Deutsche Bank Warns: Severe Supply Disruptions + Industry Consolidation to Prolong Copper Market Deficit into Next Year

Deep News
12/01

Deutsche Bank's analysis highlights a tightening supply squeeze in the global copper market. Against the backdrop of accelerating industry consolidation, severe supply disruptions have driven copper prices close to historic highs.

According to market reports, Deutsche Bank stated on November 30 that due to significant supply disruptions and rapid industry consolidation, mine supply is expected to decline in 2025, with only a modest 1% rebound the following year, leaving the market in a "clear deficit state."

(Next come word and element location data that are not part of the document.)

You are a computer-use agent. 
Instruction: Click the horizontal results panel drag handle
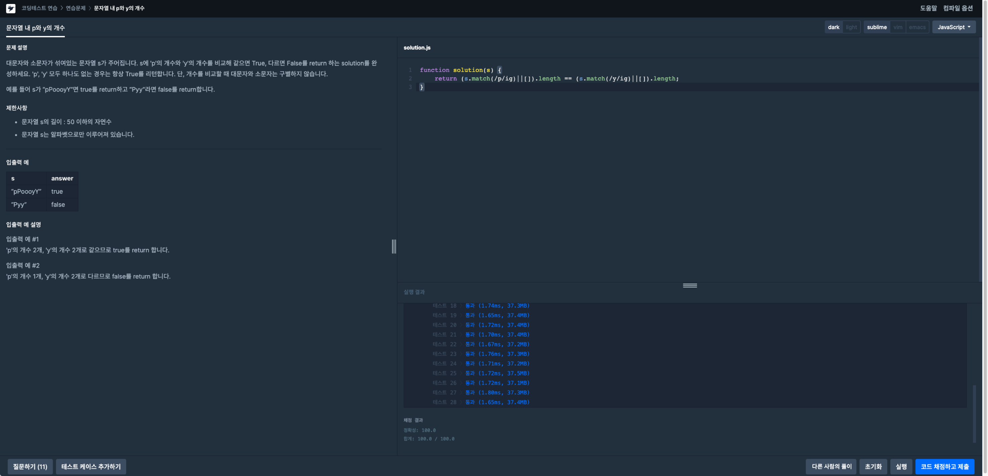(690, 285)
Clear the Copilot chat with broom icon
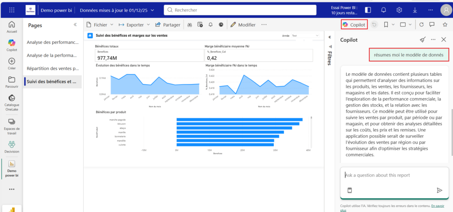This screenshot has width=453, height=212. tap(422, 40)
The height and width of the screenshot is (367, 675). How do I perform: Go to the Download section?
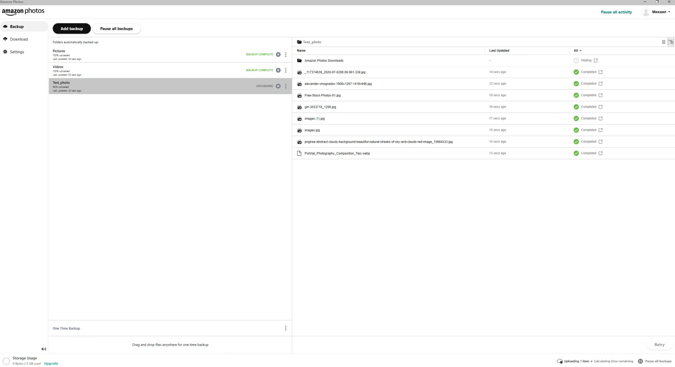19,39
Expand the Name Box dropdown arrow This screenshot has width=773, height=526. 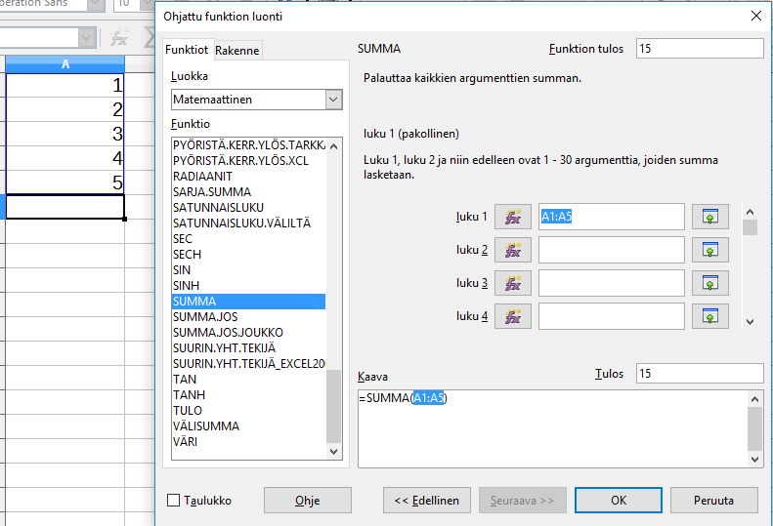87,37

Impact on Investors: This outlook prompted Deutsche Bank to raise its 2026 copper price forecast to $10,600 per ton, with prices potentially exceeding $11,000 per ton in the first half of 2026. The copper market has entered a new phase dominated by incentive pricing. Investors should closely monitor upcoming "Capital Markets Days" (CMD) from major mining giants, particularly Glencore, whose M&A activity and projected free cash flow yield of 10% (2026E) make it a focal point.

Key Company Developments: Glencore will host its first CMD in two years, aiming to restore confidence in its operational capabilities. Meanwhile, Rio Tinto will emphasize business simplification and capital discipline. Deutsche Bank lists Anglo Teck, Glencore (GLEN), and Freeport-McMoRan (FCX) as top picks.

On December 1, LME copper prices hit a record high of $11,279 per ton.

Copper Market Outlook: Supply Shortage Inevitable While the report acknowledges risks, such as concerns over an "AI bubble," Deutsche Bank believes incentive pricing will persist unless a severe global economic slowdown occurs. Long-term drivers include:

Electrification & Digitalization Trends: Global electricity demand growth surpassed GDP expansion in 2024 and is expected to continue at a healthy pace.

Slow Project Approvals: New copper mine approvals may remain insufficient to meet future demand.

Deutsche Bank upgraded Boliden (BOL) to "Buy" while downgrading First Quantum (FM) to "Hold."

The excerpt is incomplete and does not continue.